The company says its first product, code-named NG-001, can serve as a supplement to drug treatments or a stand-alone therapy. Neuroglee says NG-001 is designed to capture a patient’s behavioral indicators — e.g., speech patterns, vision, and manual dexterity — to provide a personalized therapy, when prescribed and supervised by a clinician. Those behavioral indicators are then woven with artificial intelligence into a personalized digital treatment program to slow cognitive decline from Alzheimer’s disease or other forms of dementia.

Neuroglee says NG-001 also incorporates reminiscence therapy that uses sensory experiences — sight, touch, taste, smell and sound — to help people with dementia remember people or events from their past. Reminiscence therapy tools include photographs, stories, songs, and treasured objects that help trigger past memories.

The software, says Neuroglee, uses game techniques to present cognitive tasks for the patient to complete on a digital tablet. The software also allows clinicians to remotely monitor the patients’ participation and intervene if needed to engage the patient directly.

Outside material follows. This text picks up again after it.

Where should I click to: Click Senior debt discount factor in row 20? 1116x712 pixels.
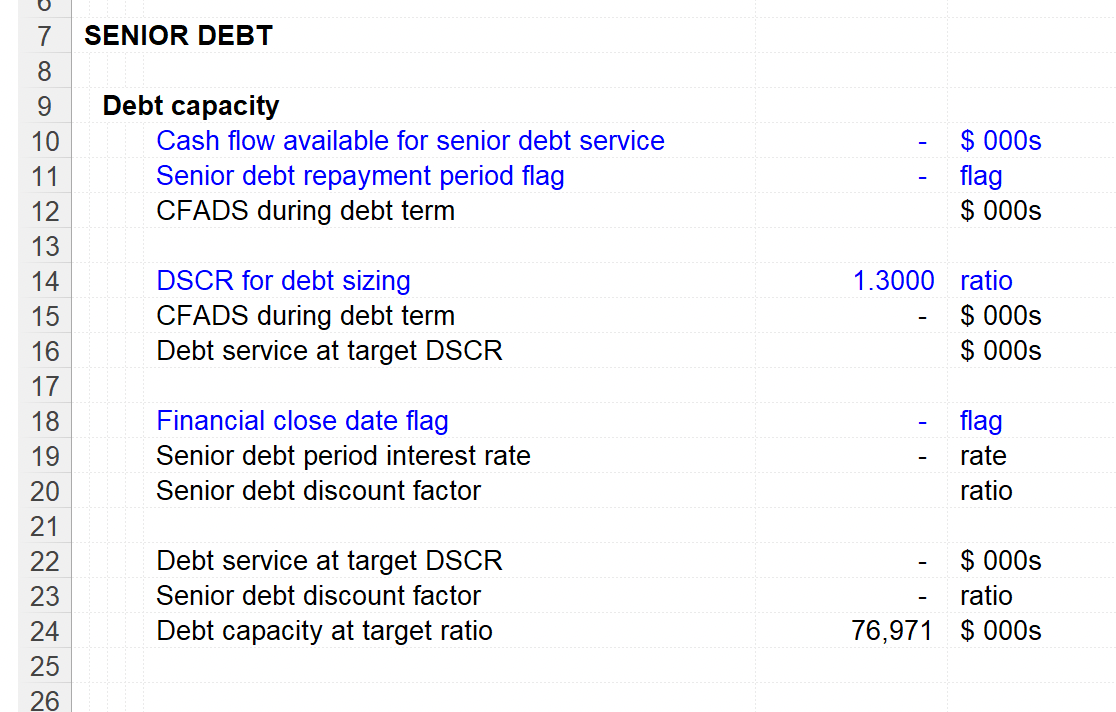click(x=318, y=491)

Neuroglee Therapeutics was founded earlier this year by Aniket Singh Rajput, who previously studied robotics and cognitive neuroscience at Nanyang Technological University in Singapore where he received a Ph.D. degree. Murali Doraiswamy, a professor of psychiatry and behavioral science at Duke University in Durham, North Carolina is a scientific founder and adviser to Neuroglee. Doraiswamy’s work includes directing clinical trials of diagnostic tests, apps, and algorithms in neuroscience.

“Our remote cognitive monitoring solution,” says Rajput in a Neuroglee statement released through Cision, “serves this growing population by combining our expertise in cognitive neuroscience, behavior modification, and digital biomarkers to augment prescription therapy or as a standalone therapy, with a goal of improving behavior and mood to help slow cognitive decline.”

The company is raising $2.3 million in seed funds, led by drug maker Eisai Co. Ltd. in Tokyo — a company whose pipeline includes Alzheimer’s disease drugs —  with participation by digital health company Biofourmis in Boston. Neuroglee expects to open an office in Boston early next year and plans to begin a clinical trial of NG-001 in 2021 as well.